• [Tekst do czytania]
J. Sasin: wybory zdecydują, czy Polska pozostanie krajem suwerennym

Sasin.jpg

Jesienne wybory parlamentarne zdecydują o tym, czy Polska pozostanie krajem suwerennym, czy będziemy takim krajem, „że wszystko można mu narzucić” – powiedział w piątek w Bielsku Podlaskim szef resortu aktywów państwowych Jacek Sasin.

„Często się mówi, że są to najważniejsze wybory od 1989 roku. Tak, to są najważniejsze wybory, bo dzisiaj się decyduje, w którą stronę pójdzie Polska, czy zostanie suwerennym krajem, gdzie będziemy się mogli sami rządzić, czy będziemy takim krajem, że wszystko można mu narzucić, bo takie są dzisiaj również zapędy w UE” – mówił w piątek Sasin, który jest liderem podlaskiej listy PiS do Sejmu.

• [Materiał źródłowy]
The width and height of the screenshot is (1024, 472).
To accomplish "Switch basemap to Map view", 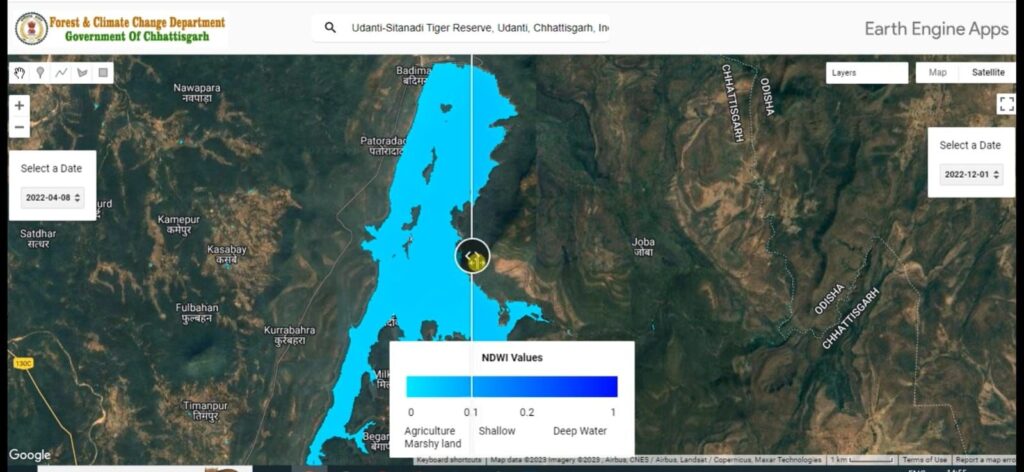I will [937, 73].
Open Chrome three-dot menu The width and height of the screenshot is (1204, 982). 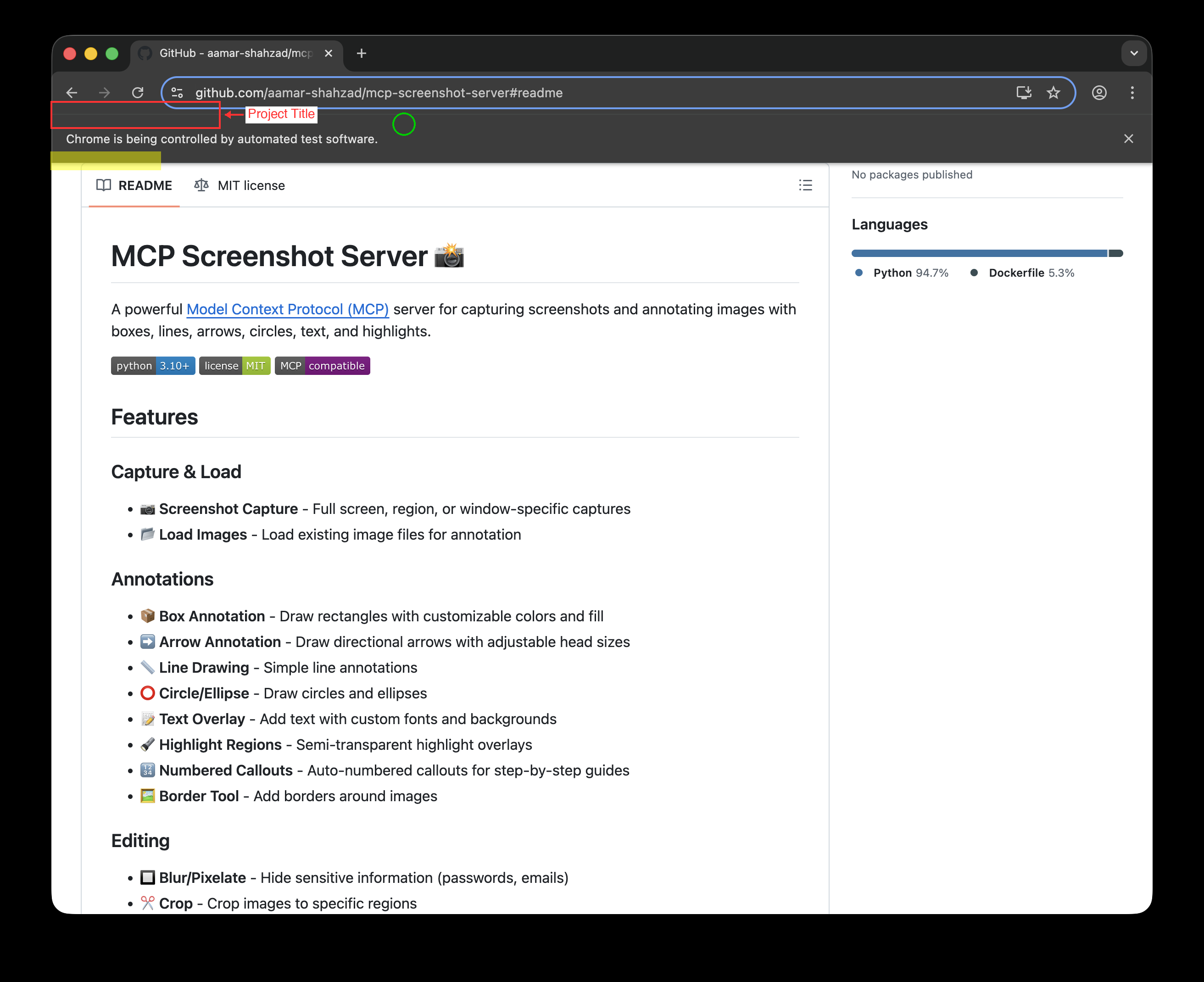point(1132,93)
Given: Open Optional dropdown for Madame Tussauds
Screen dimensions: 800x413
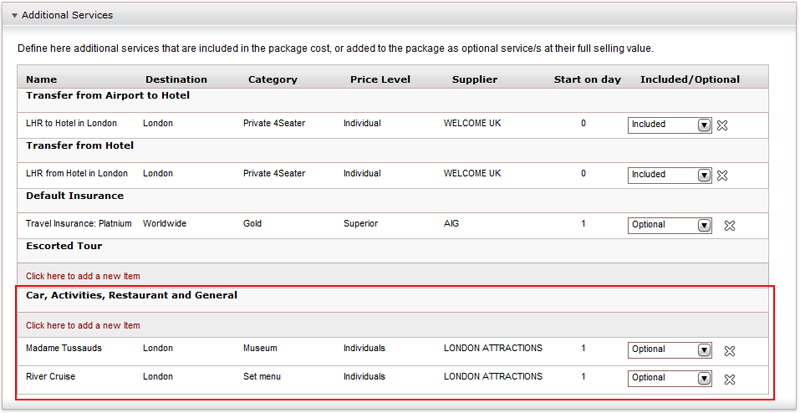Looking at the screenshot, I should (x=669, y=350).
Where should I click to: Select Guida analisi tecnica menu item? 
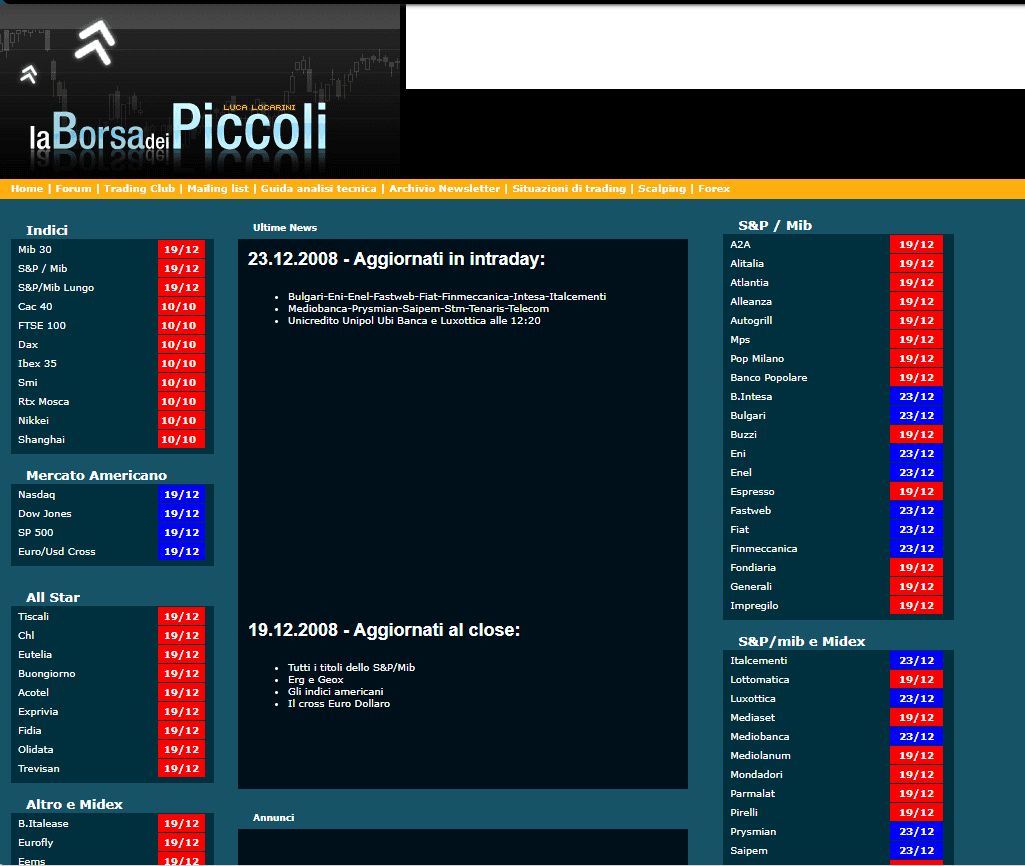(318, 189)
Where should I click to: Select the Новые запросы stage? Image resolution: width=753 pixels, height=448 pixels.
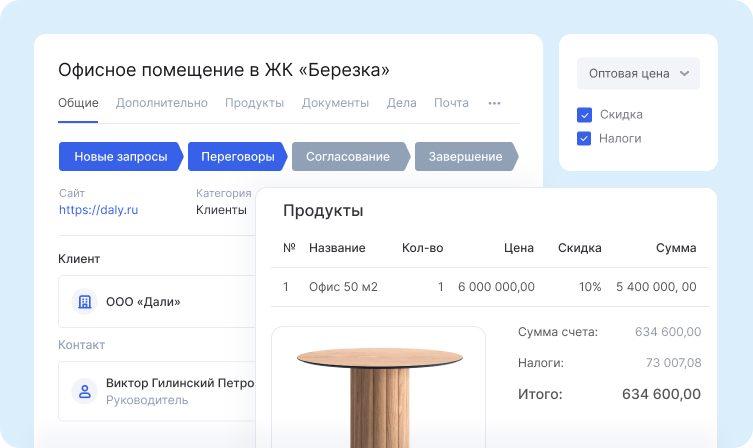tap(121, 157)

• [Zadania do wykonania]
#1 Przepisz wiernie fragment tekstu o wyborach, zaczynając od słów „Jesienne wybory parlamentarne” i kończąc na słowach „państwowych Jacek Sasin.”.
#2 Ustal, czy poniższe stwierdzenia zgadzają się z tekstem o wyborach, odpowiadając „tak” lub „nie” i przytaczając dosłownie rozstrzygające słowa tekstu. (a) Sasin wypowiadał się w Bielsku Podlaskim. (b) Sasin jest liderem podlaskiej listy PiS do Senatu. (c) Wybory parlamentarne odbędą się wiosną.

• [Rozwiązania zadań]
#1
Jesienne wybory parlamentarne zdecydują o tym, czy Polska pozostanie krajem suwerennym, czy będziemy takim krajem, „że wszystko można mu narzucić” – powiedział w piątek w Bielsku Podlaskim szef resortu aktywów państwowych Jacek Sasin.

#2
(a) Tak: „powiedział w piątek w Bielsku Podlaskim”.
(b) Nie: „liderem podlaskiej listy PiS do Sejmu”.
(c) Nie: „Jesienne wybory parlamentarne”.